◆ Task instructions ◆
From the entries below, report how many lines contain the string "Follow". Give only that number.

BEGIN Source information

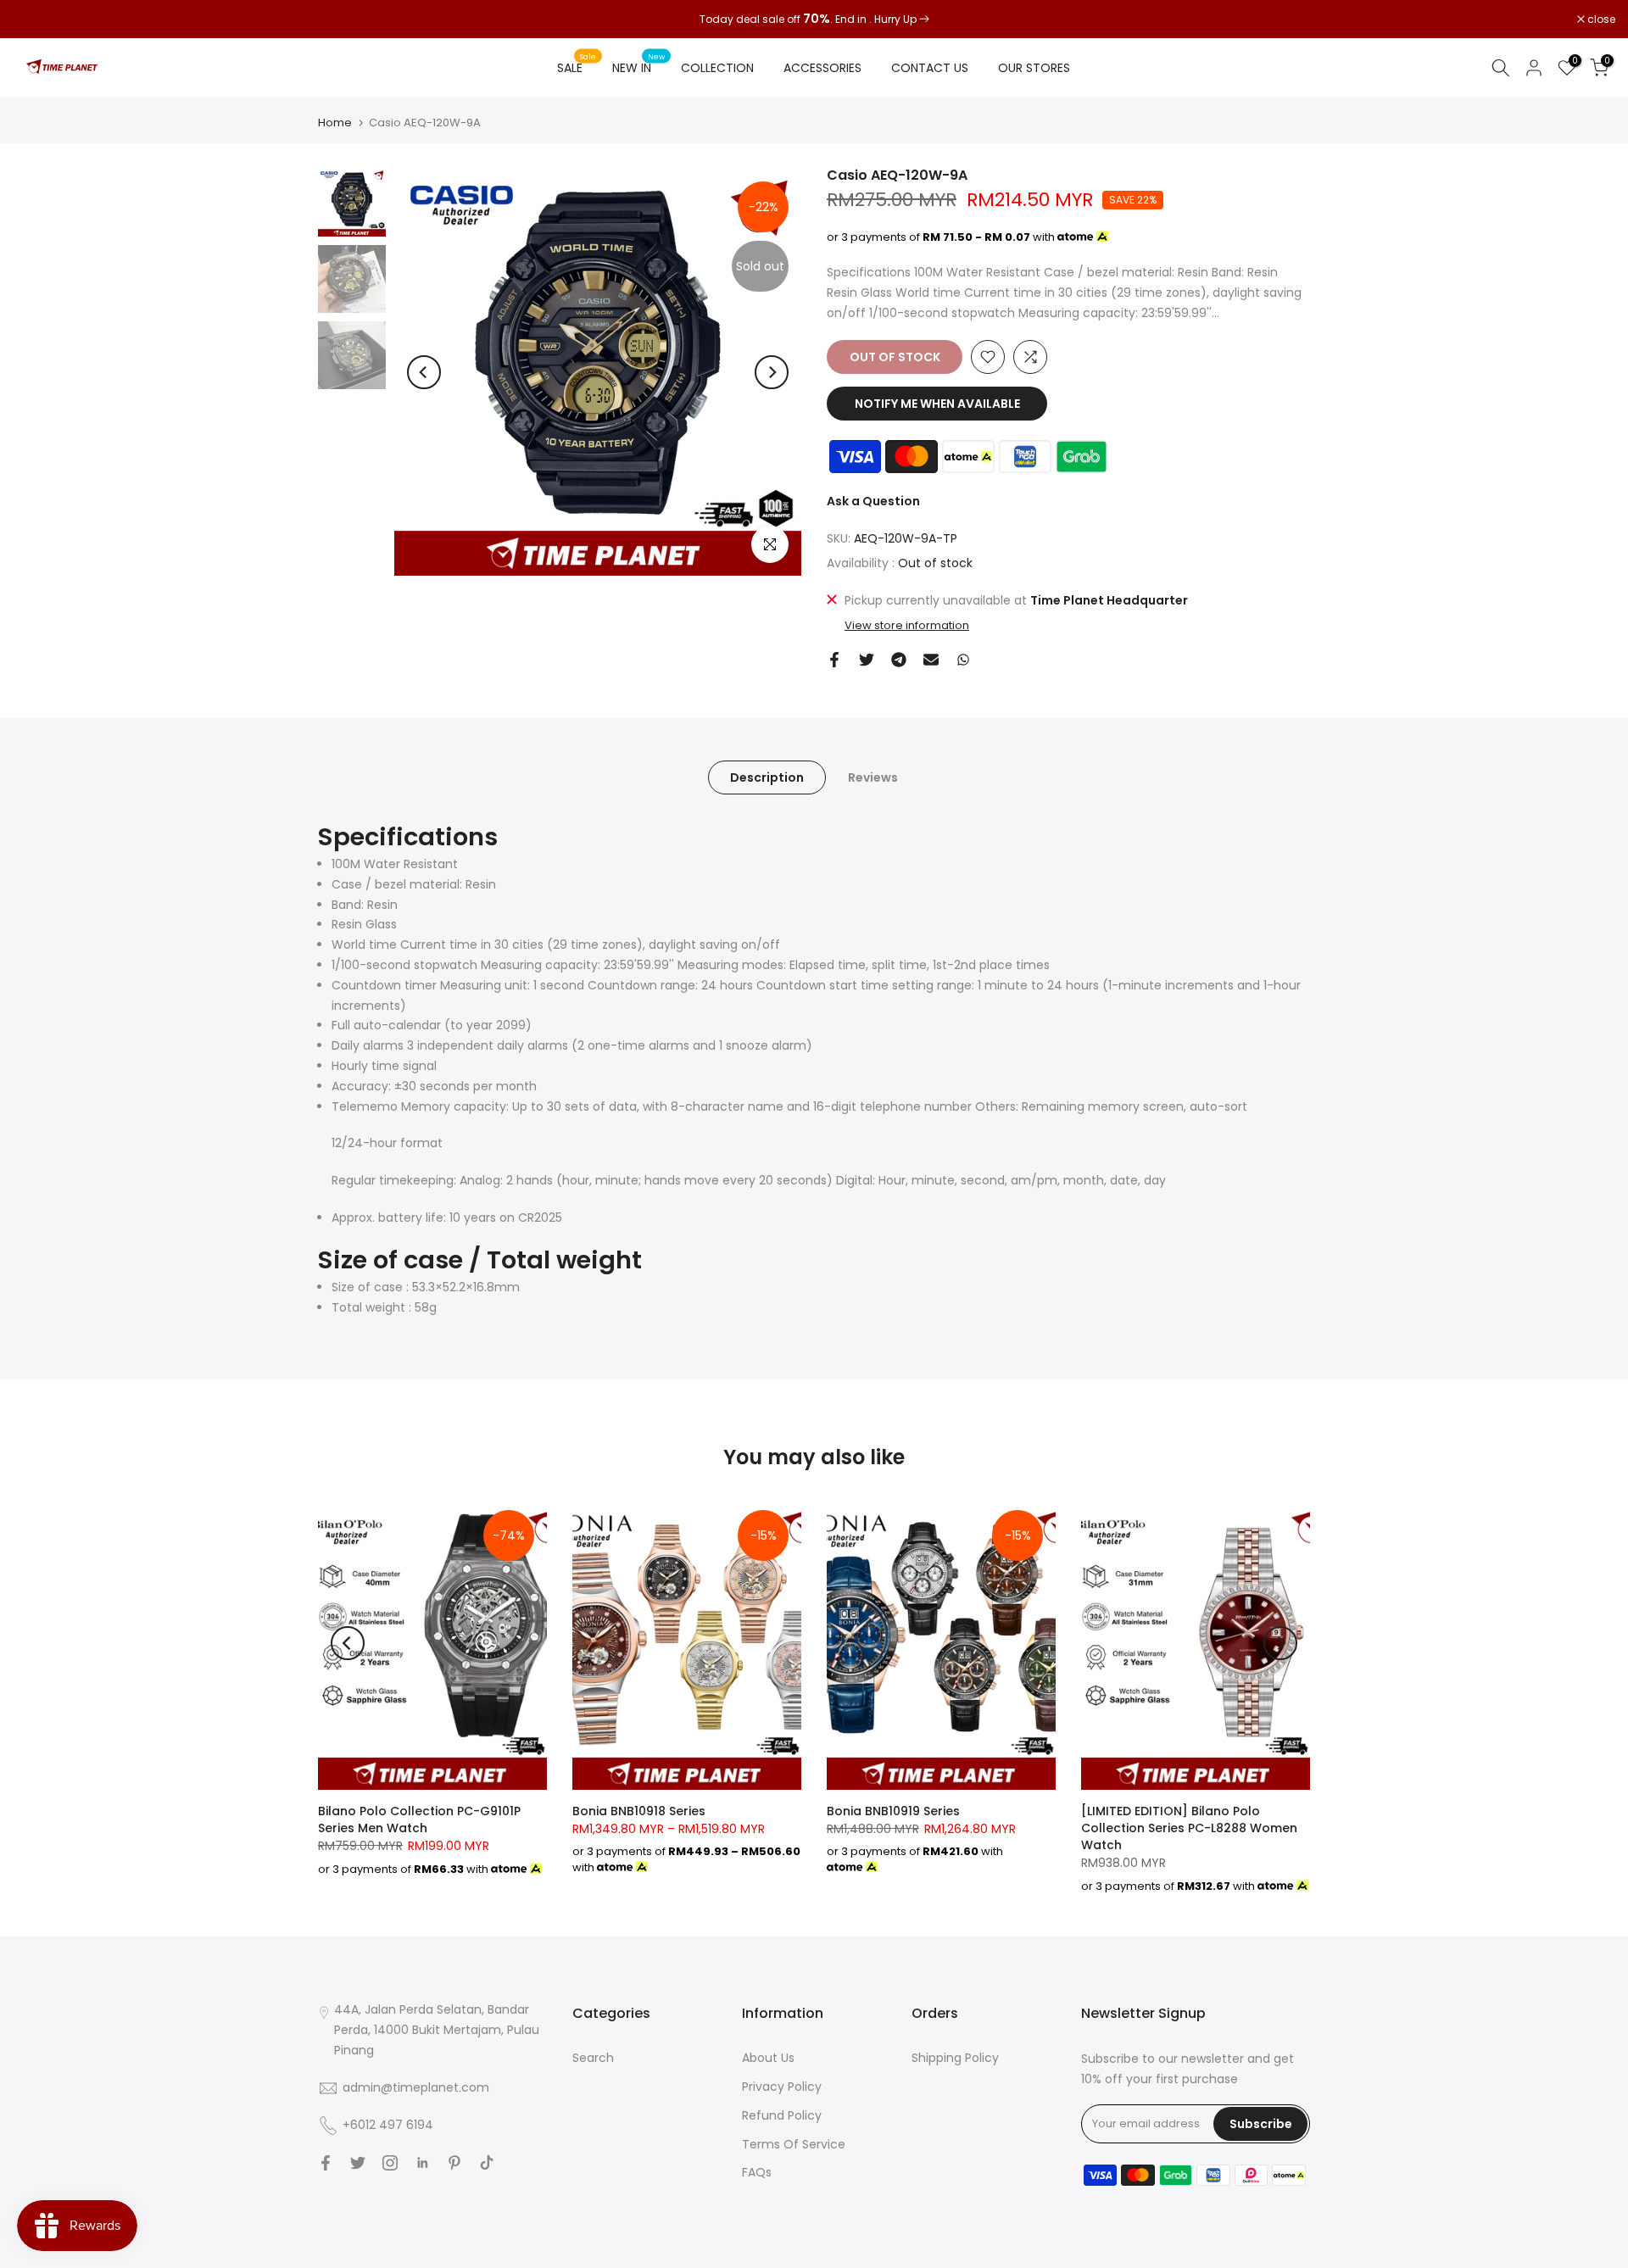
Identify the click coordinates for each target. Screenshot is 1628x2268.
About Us (768, 2057)
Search (593, 2057)
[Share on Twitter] (866, 659)
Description (767, 777)
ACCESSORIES (822, 67)
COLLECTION (717, 67)
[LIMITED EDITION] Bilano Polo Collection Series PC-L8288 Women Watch (1189, 1828)
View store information (907, 625)
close (35, 19)
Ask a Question (873, 501)
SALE (576, 67)
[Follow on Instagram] (390, 2163)
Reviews (873, 777)
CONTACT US (929, 67)
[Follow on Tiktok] (486, 2163)
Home (335, 122)
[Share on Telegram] (898, 659)
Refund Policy (782, 2115)
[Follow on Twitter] (357, 2163)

END Source information

◆ Task result ◆
3